Au cours des échanges, les équipes de la Setrag ont exposé les différentes mesures déployées pour contenir ces risques. Celles-ci portent notamment sur le renforcement de la surveillance des emprises, la mise en œuvre d’actions de prévention et la coordination avec les autorités compétentes afin de trouver des solutions concertées à cette problématique.
Cette immersion a permis de mesurer la complexité des enjeux auxquels fait face l’entreprise dans la gestion d’un réseau ferroviaire traversant des zones densément peuplées.
À l’issue de la visite, le vice-président en charge des Risques du Groupe Banque mondiale a salué le travail accompli par les équipes de la Setrag.
«Je tiens à saluer le professionnalisme et l’engagement des équipes de la Setrag. Les défis observés sur le terrain sont réels et complexes, notamment sur le tronçon PK2 – PK17. Il est essentiel de poursuivre une approche organisée et dynamique afin de garantir la sécurité des opérations et la solidité dans le temps des infrastructures financées. La gestion rigoureuse des risques demeure un élément central pour assurer la durabilité de ce projet. »

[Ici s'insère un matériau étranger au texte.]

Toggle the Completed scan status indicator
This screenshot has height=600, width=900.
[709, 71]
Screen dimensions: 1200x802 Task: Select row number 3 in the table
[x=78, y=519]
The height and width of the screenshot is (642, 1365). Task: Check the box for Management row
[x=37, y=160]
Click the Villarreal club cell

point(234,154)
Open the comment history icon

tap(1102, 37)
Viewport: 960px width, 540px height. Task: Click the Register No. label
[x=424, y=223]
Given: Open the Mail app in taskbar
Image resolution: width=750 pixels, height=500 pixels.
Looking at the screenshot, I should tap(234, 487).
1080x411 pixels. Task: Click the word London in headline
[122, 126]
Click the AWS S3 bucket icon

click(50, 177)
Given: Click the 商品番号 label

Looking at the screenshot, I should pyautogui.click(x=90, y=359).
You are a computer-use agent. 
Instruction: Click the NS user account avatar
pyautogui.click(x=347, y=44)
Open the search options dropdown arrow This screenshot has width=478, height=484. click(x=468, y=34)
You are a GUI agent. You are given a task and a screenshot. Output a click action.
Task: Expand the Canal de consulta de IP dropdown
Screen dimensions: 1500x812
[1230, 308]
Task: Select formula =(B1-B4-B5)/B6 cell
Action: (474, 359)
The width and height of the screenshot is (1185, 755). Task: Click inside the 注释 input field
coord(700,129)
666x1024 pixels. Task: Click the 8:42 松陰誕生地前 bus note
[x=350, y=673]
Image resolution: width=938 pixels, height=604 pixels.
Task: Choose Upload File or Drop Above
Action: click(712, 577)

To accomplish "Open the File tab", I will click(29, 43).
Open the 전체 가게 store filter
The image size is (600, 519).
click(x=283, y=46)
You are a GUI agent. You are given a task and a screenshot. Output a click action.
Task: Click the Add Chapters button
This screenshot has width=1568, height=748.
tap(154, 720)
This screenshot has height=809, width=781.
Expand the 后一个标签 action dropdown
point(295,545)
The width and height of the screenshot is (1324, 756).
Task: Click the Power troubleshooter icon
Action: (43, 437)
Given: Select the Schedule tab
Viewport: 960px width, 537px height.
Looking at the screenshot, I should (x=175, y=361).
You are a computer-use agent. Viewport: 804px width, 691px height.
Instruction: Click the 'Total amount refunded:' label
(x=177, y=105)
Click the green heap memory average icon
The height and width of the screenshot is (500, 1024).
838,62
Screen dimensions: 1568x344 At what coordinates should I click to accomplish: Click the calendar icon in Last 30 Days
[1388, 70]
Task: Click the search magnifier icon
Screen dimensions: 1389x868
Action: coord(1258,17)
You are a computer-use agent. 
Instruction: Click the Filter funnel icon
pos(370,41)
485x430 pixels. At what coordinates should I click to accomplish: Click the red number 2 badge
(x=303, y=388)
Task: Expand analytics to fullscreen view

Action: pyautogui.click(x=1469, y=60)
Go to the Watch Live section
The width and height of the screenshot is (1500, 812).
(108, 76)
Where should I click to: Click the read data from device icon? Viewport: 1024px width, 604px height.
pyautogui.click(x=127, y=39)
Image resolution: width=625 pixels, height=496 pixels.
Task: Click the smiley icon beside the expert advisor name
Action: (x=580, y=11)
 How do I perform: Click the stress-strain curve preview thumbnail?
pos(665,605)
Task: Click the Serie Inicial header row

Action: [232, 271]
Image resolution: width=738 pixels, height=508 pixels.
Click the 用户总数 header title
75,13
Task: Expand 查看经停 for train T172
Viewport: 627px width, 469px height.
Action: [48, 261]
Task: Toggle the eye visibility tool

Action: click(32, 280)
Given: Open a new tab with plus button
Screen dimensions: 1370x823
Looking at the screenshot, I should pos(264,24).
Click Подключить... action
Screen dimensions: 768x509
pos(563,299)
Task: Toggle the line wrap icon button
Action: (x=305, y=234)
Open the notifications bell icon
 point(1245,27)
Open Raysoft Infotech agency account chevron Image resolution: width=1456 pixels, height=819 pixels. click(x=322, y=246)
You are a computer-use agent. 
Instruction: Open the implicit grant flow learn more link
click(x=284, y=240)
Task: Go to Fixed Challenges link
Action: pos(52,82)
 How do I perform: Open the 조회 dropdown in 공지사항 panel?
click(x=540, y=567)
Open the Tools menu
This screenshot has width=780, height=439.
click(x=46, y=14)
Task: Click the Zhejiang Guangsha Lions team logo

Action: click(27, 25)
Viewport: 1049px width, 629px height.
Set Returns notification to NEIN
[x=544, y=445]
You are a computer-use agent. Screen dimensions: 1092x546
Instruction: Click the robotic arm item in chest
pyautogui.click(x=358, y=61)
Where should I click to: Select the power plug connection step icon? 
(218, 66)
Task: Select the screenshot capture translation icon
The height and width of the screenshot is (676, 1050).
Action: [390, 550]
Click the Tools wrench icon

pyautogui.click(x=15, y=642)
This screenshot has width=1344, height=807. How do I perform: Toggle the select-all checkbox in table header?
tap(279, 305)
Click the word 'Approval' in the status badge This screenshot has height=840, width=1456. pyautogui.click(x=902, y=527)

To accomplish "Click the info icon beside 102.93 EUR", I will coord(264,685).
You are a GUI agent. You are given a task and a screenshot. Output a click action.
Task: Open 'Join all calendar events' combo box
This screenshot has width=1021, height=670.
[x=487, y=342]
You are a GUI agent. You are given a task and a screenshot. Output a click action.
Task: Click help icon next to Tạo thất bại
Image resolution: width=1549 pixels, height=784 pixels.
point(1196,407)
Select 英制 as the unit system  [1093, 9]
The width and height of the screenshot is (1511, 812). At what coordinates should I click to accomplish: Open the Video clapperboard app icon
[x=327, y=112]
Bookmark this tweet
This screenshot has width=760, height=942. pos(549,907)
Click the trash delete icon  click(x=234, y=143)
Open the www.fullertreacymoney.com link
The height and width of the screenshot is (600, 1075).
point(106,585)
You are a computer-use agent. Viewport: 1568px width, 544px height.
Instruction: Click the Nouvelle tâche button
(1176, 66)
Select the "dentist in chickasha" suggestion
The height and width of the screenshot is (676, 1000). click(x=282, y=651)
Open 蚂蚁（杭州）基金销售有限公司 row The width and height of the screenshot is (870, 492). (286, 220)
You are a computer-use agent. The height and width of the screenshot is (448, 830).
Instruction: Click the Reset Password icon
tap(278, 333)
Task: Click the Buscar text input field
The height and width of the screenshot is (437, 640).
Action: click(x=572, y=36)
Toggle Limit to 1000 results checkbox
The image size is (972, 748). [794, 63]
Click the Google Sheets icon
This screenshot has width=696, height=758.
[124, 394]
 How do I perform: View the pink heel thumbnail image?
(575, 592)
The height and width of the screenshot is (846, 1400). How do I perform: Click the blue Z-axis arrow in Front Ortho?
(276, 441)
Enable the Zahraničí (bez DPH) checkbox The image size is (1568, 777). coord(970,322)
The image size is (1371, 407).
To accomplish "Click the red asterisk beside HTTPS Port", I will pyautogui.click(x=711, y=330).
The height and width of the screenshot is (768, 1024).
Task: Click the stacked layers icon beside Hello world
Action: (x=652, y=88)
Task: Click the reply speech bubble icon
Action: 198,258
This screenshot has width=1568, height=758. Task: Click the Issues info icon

Pour cette première visite à la Setrag, le responsable du risque du Groupe Banque mondiale et les représentants de l’IFC présents au Gabon ont exprimé leur satisfaction quant à la qualité des échanges et aux constats réalisés sur le terrain.
Au-delà de l’évaluation des risques liés au financement du projet, cette mission illustre surtout la solidité du partenariat entre la SETRAG et le Groupe Banque mondiale. Une coopération fondée sur la confiance, la rigueur dans la gestion des projets et une ambition commune : contribuer durablement au développement et à la modernisation du réseau ferroviaire national gabonais.